He added:“We carried out the DiPALS study because breathing difficulties are a major problem in MND, especially during the later stages of the disease. Current guidelines recommend non-invasive ventilation (NIV) should breathing difficulties arise, however we know that the benefits of NIV are limited and that NIV does not suit everyone. Therefore, research into complementary and alternative techniques to help with breathing is needed.
“We were aware of the work in the United States on diaphragm pacing in MND and we wanted to know if it would be beneficial for our patients. Therefore, we decided to design a randomised controlled clinical trial of diaphragm pacing in MND.
“Funding bodies like the NHS and NICE need this evidence of benefit before a treatment can be made available in the UK. Also, because it is a treatment that requires a major operation, we wanted to make sure beyond reasonable doubt that diaphragm pacing is worthwhile for patients, adding sufficient benefit such as living longer and a better quality of life.
“We established collaboration within the MND community, including the Dementia and Neurodegenerative Disease Research Network (DeNDRoN), and the MND Association and we then applied for funding from the National Institute for Health Research (NIHR)to carry out this clinical trial. By collaborating with other UK MND Care Centres we were able to carry out a well-designed clinical trial to determine if this intervention was beneficial to people living with MND.”
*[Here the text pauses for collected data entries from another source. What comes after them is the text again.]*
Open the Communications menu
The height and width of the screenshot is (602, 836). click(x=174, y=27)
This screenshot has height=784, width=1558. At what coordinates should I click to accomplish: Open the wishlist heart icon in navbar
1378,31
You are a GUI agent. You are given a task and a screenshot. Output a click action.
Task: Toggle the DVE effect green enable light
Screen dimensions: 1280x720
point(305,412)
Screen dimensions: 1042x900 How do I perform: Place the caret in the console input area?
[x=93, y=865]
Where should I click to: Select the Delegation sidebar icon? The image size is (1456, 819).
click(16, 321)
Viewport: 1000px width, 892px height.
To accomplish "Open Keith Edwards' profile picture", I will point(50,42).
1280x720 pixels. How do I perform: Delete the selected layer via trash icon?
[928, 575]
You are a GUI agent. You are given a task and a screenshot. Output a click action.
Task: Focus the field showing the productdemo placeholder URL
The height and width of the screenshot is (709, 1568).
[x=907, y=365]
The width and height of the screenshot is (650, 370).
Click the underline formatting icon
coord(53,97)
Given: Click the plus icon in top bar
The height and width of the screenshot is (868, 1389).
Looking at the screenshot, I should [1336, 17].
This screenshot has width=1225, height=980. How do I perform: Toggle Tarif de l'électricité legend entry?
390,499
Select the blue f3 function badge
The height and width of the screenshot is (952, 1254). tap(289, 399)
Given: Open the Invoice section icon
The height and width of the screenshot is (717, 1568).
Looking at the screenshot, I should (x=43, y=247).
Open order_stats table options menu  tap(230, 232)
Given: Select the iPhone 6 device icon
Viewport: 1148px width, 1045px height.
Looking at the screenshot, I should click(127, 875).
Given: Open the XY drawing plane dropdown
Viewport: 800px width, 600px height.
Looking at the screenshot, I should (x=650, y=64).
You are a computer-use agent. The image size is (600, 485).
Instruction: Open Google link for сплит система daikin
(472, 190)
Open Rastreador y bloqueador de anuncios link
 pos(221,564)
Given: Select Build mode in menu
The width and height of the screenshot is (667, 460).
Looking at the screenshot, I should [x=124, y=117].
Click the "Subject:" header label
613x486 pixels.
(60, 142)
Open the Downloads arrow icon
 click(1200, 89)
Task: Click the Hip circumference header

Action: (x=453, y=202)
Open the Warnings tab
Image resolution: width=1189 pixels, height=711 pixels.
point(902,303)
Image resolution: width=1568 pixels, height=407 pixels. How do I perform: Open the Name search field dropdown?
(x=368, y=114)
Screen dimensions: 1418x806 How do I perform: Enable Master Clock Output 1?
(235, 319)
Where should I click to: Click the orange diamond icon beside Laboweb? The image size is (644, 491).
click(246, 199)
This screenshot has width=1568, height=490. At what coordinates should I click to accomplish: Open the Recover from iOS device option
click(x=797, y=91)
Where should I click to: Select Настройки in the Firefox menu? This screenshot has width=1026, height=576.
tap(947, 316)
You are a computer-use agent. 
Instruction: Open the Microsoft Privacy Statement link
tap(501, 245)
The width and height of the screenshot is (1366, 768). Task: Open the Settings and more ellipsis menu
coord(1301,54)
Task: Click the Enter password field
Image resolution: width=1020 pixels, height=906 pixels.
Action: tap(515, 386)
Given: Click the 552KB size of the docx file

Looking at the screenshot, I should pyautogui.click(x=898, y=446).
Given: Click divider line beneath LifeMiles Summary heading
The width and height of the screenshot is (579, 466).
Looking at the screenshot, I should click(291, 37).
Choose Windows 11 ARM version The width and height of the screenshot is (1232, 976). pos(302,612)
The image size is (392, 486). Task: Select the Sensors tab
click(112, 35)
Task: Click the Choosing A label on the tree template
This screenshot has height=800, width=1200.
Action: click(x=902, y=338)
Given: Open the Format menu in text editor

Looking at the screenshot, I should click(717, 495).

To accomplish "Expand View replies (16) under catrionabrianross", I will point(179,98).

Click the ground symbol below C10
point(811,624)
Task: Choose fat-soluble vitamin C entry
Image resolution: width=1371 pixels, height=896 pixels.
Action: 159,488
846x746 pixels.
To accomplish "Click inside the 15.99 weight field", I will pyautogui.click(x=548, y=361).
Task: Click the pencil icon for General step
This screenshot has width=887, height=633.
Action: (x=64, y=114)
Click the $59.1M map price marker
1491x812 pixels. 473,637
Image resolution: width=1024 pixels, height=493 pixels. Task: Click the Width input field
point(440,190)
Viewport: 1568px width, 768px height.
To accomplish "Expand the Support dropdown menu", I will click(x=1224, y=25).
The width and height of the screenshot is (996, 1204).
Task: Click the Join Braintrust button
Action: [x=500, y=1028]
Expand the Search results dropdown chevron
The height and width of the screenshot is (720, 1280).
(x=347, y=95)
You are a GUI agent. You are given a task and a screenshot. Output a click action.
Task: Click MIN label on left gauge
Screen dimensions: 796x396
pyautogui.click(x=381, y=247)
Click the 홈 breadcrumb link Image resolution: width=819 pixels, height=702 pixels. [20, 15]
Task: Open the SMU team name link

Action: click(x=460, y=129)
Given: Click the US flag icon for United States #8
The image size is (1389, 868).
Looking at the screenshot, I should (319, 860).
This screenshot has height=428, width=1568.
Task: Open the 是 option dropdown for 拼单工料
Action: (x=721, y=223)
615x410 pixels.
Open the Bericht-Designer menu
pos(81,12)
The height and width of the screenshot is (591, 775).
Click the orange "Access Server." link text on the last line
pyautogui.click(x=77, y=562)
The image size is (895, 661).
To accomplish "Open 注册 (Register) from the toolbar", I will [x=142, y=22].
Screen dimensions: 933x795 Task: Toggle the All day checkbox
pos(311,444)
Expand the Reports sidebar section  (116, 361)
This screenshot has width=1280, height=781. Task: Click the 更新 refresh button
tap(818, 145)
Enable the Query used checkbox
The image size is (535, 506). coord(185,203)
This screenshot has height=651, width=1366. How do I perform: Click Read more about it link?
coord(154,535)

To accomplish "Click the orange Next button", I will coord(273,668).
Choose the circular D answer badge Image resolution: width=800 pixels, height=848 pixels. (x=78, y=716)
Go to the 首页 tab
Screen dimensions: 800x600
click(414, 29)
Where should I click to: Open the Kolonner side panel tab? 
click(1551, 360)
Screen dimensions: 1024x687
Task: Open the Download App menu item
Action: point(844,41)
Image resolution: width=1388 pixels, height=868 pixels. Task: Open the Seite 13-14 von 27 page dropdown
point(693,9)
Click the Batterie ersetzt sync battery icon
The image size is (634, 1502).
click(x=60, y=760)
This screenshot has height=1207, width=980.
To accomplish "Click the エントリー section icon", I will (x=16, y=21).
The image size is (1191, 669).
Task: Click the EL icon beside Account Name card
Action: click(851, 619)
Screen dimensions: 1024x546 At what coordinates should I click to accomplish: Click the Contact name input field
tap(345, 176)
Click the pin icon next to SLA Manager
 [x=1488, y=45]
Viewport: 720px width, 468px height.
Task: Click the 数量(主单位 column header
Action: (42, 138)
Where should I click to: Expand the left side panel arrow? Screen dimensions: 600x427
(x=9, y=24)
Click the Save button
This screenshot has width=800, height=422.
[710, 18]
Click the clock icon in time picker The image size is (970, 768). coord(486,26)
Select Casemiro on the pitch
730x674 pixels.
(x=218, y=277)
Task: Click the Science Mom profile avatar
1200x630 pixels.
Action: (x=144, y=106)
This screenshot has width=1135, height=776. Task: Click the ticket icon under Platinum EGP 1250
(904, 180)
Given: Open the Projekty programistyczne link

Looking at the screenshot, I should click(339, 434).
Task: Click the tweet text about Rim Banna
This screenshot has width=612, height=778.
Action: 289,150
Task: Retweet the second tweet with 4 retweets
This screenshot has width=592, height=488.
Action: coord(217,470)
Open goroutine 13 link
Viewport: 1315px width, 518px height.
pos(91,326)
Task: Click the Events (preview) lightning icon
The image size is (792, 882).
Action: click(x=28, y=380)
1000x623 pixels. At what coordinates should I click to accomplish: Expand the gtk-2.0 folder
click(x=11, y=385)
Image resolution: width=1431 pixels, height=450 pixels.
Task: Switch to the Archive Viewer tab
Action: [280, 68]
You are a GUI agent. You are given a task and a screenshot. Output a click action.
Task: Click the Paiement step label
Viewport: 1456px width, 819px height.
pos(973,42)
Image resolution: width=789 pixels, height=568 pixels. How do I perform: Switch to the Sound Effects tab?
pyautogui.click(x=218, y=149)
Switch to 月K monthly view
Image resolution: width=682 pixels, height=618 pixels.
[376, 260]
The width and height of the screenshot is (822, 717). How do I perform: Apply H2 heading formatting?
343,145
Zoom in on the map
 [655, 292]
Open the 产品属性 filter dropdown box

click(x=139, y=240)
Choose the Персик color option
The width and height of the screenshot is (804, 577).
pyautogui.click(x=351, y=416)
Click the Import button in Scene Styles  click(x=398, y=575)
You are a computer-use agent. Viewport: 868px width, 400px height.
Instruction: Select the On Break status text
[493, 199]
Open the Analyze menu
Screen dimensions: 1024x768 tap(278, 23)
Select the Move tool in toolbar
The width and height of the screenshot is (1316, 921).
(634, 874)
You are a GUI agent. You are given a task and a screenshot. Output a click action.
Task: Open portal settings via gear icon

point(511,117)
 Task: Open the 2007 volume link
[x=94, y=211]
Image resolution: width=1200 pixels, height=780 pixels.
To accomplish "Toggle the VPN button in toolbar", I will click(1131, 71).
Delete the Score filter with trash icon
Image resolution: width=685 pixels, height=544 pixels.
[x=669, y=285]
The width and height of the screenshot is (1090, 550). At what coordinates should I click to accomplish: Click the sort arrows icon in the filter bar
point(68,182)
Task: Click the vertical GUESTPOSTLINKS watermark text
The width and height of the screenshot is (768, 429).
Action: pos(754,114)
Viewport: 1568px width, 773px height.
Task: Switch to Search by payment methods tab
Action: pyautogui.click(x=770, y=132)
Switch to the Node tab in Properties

Dr McDermott concluded: “MND is an awful disease and affected individuals, loved ones and the health care professionals involved in providing care, are understandably always eager to consider new treatments. It is important that new treatments are evaluated in rigorous trials to demonstrate their benefit and importantly ensure no harm is done. The result from DiPALS demonstrates that the increasing “nothing to lose” approach is inappropriate and we should not lower our standards by starting treatments without clear evidence of benefit.”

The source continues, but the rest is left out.